The S&P 500 Index’s direct sentiment barometer also provides initial indications that sentiment has not deteriorated further recently. Here, too, the situation could gradually brighten.

Impressive—and likely surprising to many market participants—is the trend in the ratio between cyclical and non-cyclical stocks. Investors typically buy non-cyclical stocks when they want to reduce risk and take a more defensive position. However, the ratio now shows that investors have recently preferred cyclical stocks. But they only do so when they are convinced of an economic upswing… This doesn’t fit at all with current global geopolitical events. But the market’s message is remarkably clear.

According to a recent analysis, Bitcoin’s price trend is also a good indicator of liquidity —and ultimately of investors’ risk appetite. In recent years, many crypto investors have been convinced that these assets represent an alternative when it comes to managing risk. That may well be true in one form or another. However, developments over the past few months have tended to show that they are primarily a reflection of market liquidity. That is precisely why they are also a useful indicator for the rest of the financial markets, particularly for the stock markets.

Liquidity is the lifeblood of any market rally. When it becomes scarce, stock markets come under pressure. In fact, a comparison between the price movements of the Dow Jones Industrial Average and Bitcoin reveals a high correlation. One even gets the impression that Bitcoin, with its price decline since the fall, has already anticipated the stock market correction. And this is not the first time.
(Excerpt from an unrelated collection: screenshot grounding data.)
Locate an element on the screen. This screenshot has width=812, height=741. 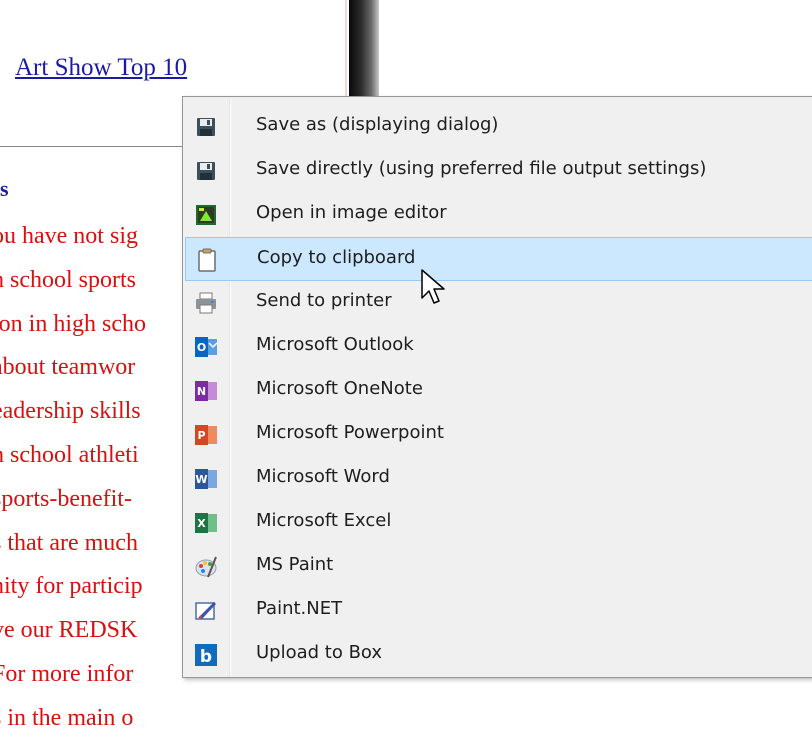
image-editor-icon is located at coordinates (206, 215).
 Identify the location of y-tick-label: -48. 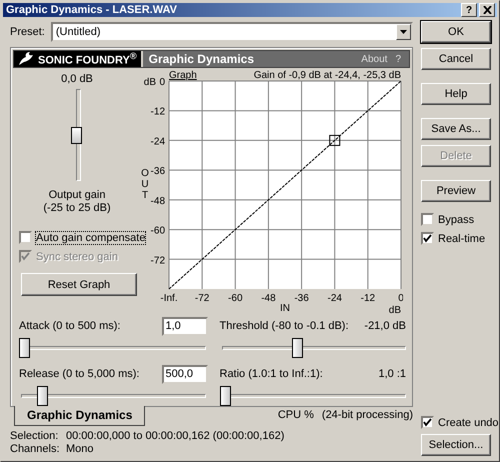
(158, 202).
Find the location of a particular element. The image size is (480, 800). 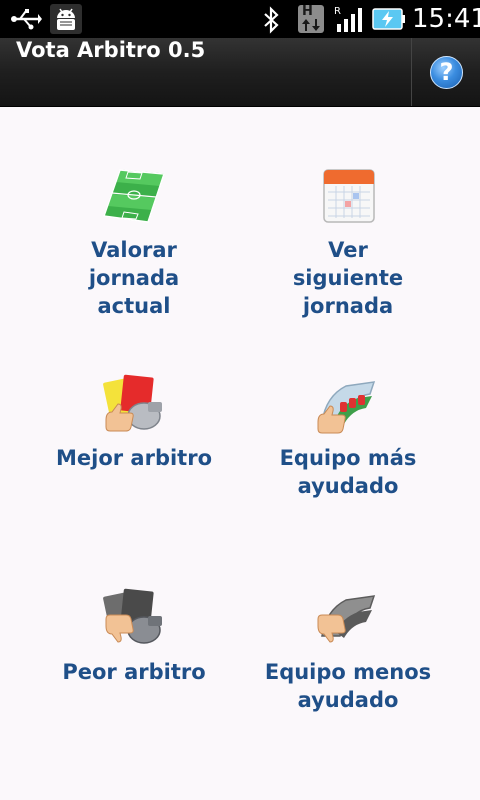

status-time: 15:41 is located at coordinates (446, 19).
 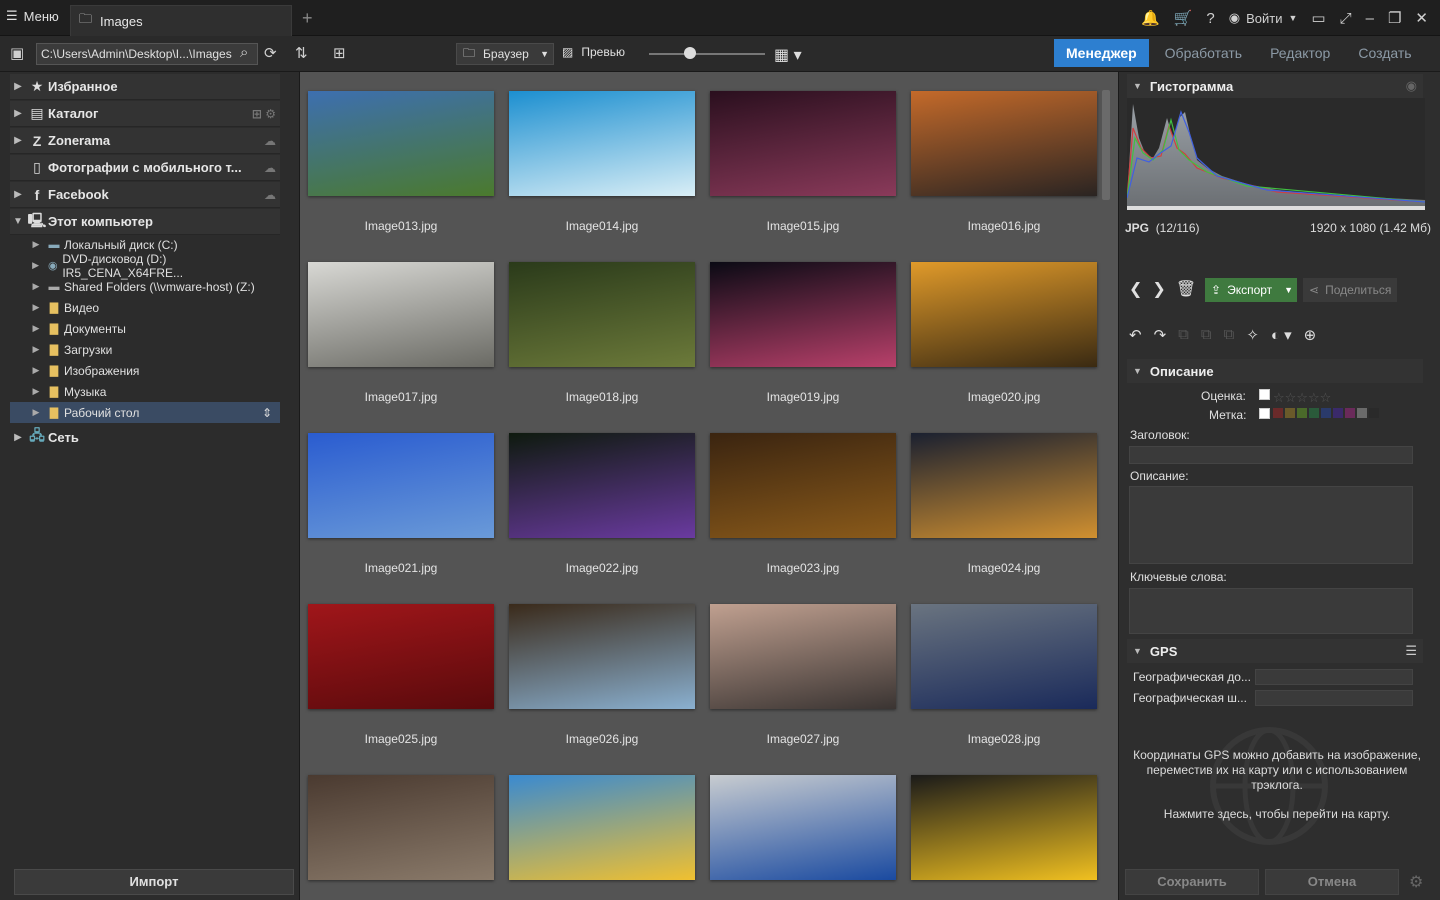 I want to click on help-icon: ?, so click(x=1210, y=18).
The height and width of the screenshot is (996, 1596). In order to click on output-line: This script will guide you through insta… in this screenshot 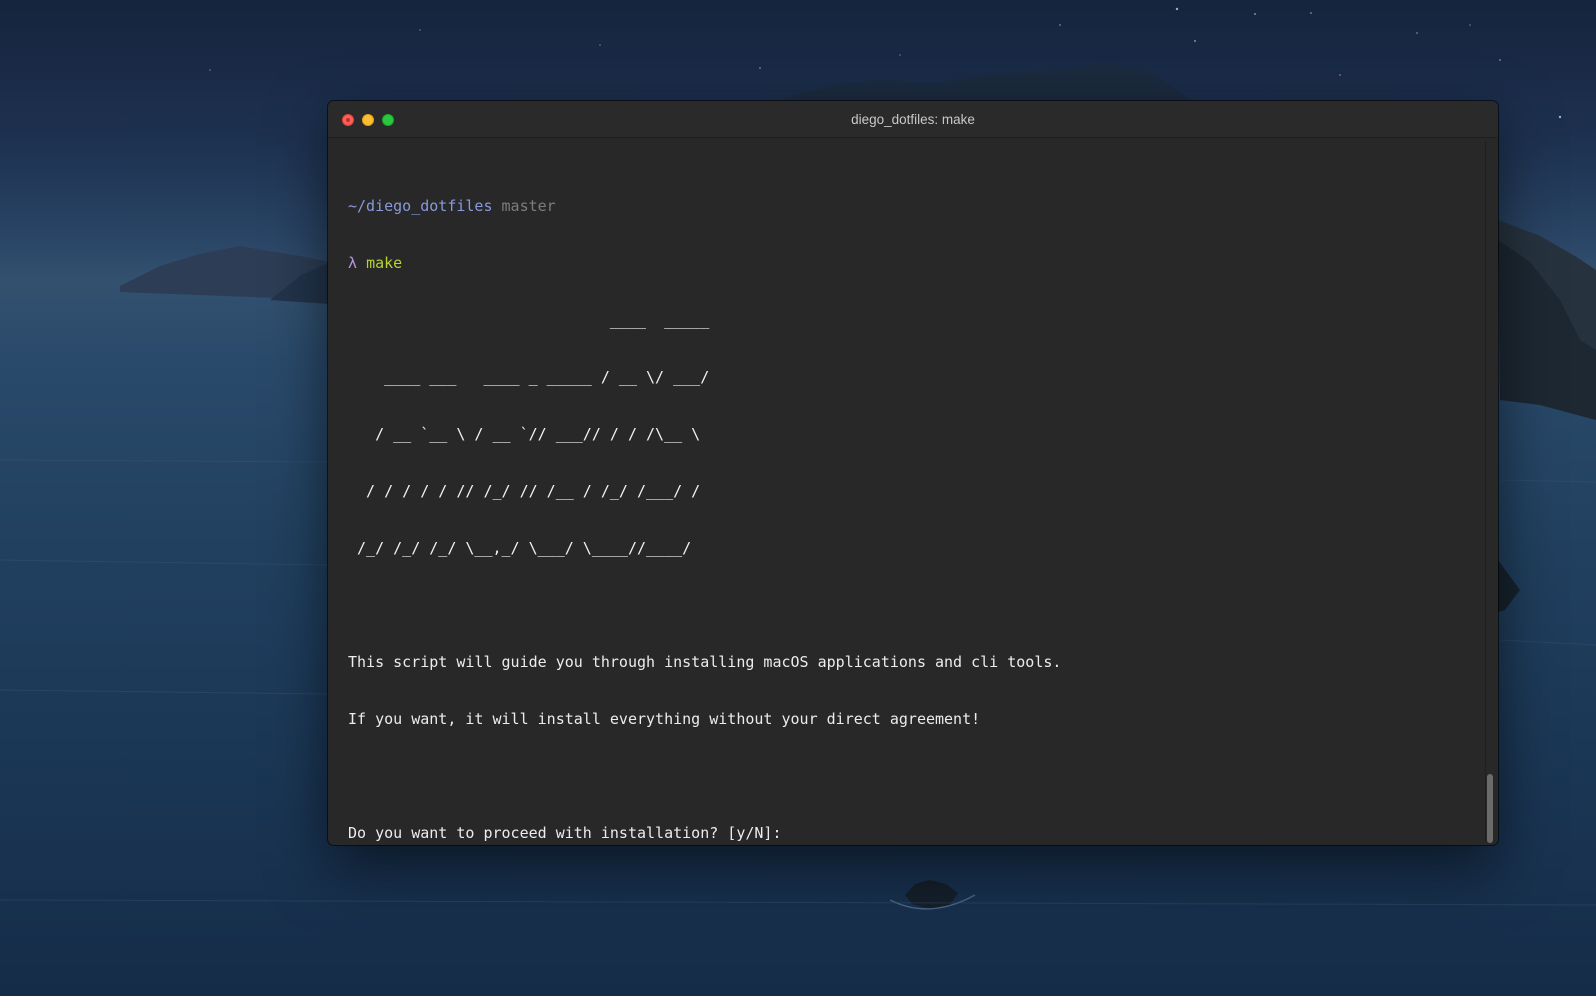, I will do `click(705, 662)`.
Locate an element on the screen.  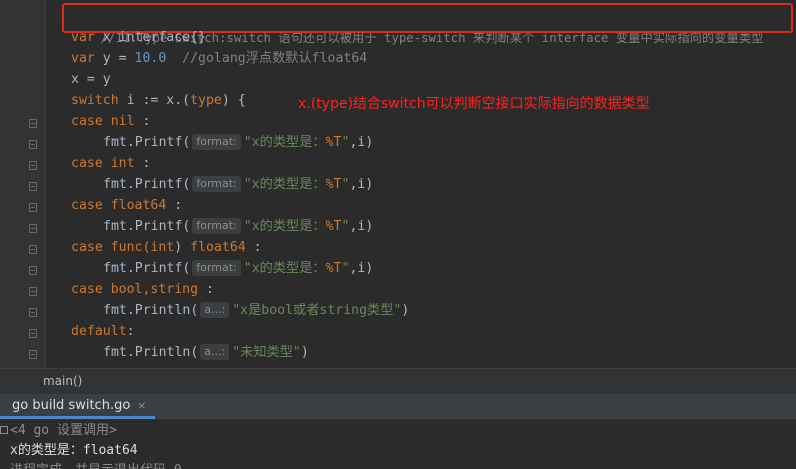
code-line: case func(int) float64 : is located at coordinates (166, 248).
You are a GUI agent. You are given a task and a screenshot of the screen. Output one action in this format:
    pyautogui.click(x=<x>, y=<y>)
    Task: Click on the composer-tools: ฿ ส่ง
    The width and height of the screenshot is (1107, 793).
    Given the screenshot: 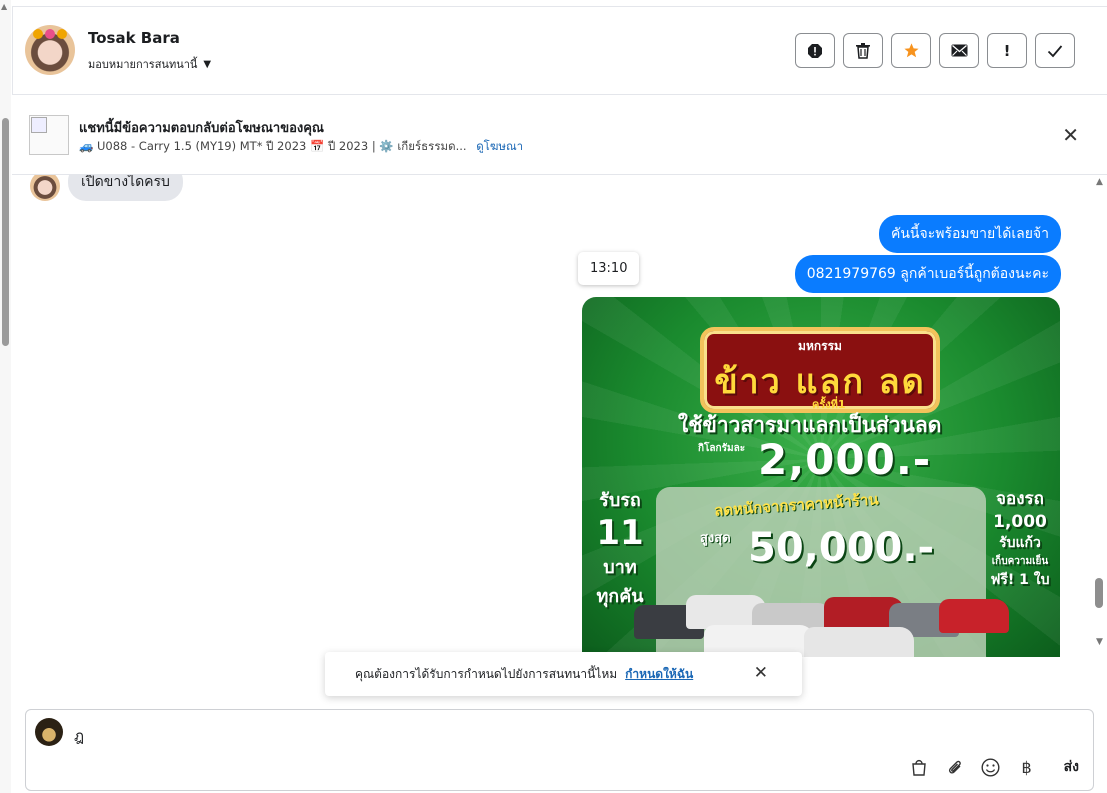 What is the action you would take?
    pyautogui.click(x=994, y=767)
    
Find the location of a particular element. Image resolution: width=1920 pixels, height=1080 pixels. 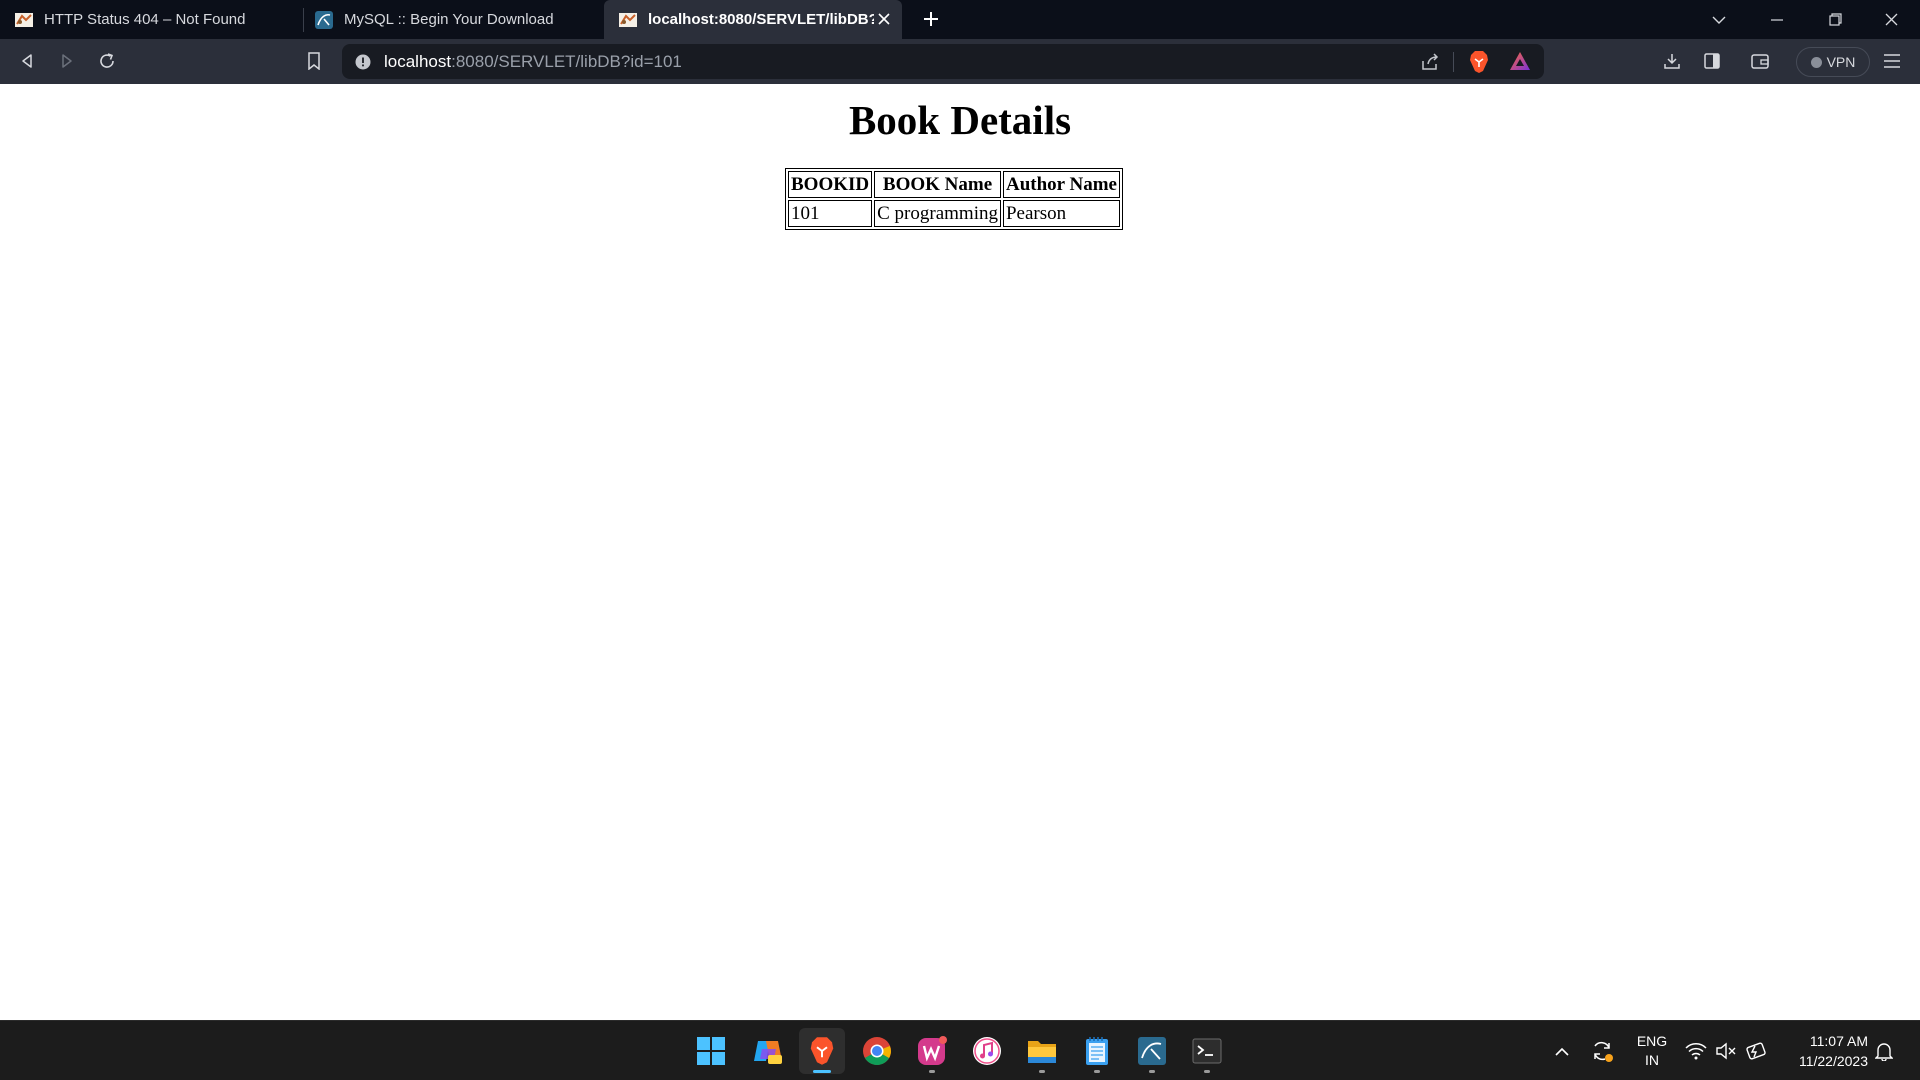

input-language-indicator: ENG IN is located at coordinates (1652, 1051).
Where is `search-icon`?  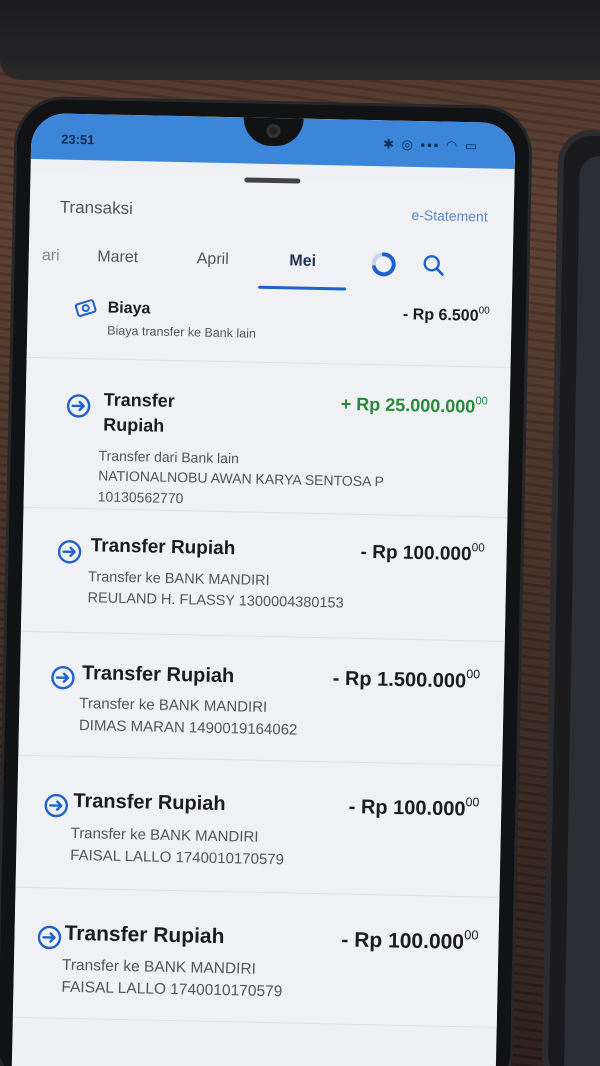 search-icon is located at coordinates (434, 266).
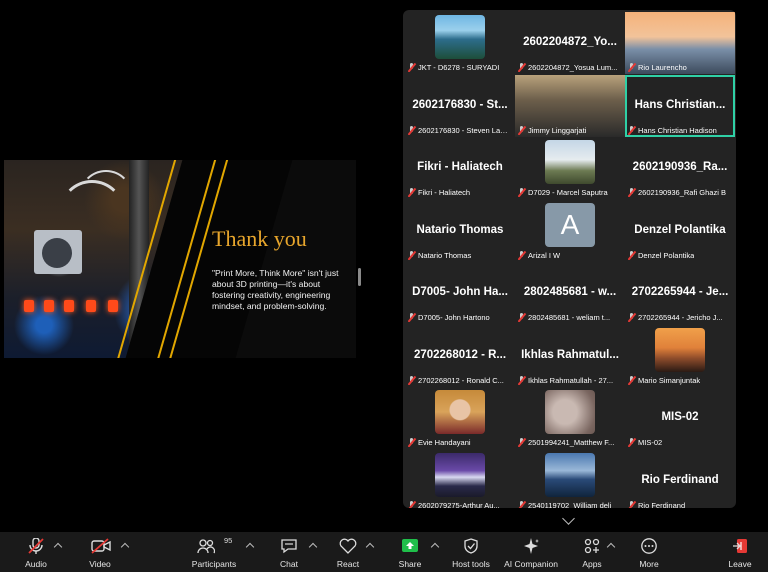 This screenshot has width=768, height=572. What do you see at coordinates (460, 168) in the screenshot?
I see `participant-tile: Fikri - Haliatech Fikri - Haliatech` at bounding box center [460, 168].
Even though we are showing the comparison with the Dow Jones Industrial here, the comparison with the Nasdaq Index is even more striking. The Nasdaq Composite’s most recent all-time high was reached at the end of October 2025. This makes perfect sense, as typical Nasdaq stocks, unlike many Dow Jones stocks, do not pay dividends or are of a more speculative nature.

Central banks are, of course, primarily responsible for market liquidity. A comparison of global M2 money supply trends with the S&P 500 Index confirms that a correlation exists—provided M2 is given a three-month lead time. It takes some time for new liquidity to be invested and thus have an impact on financial markets. The positive message from this chart: The money supply has recently risen again, which should be a positive signal for equity investors.

Incidentally, the positive message regarding liquidity trends also applies to crypto investors, who have recently been through such a tough time: The expansion of global M2 should actually lead to cryptos soon completing their correction phase.

Back to the stock market. Smart Investors Action shows us how smart investors with deep pockets are behaving. The light blue area indicates whether they are distributing or accumulating. After a phase in which they reduced their investments, they are now accumulating heavily again: the blue area is pointing upward once more…

We are therefore seeing sufficient long-term indications that the stock market is not facing a sustained correction, but rather a potentially impressive rally. Of course: A potential escalation in the Iran conflict in the coming hours could once again trigger a violent reaction in the financial markets. But accumulating rather than distributing should currently be the prevailing view.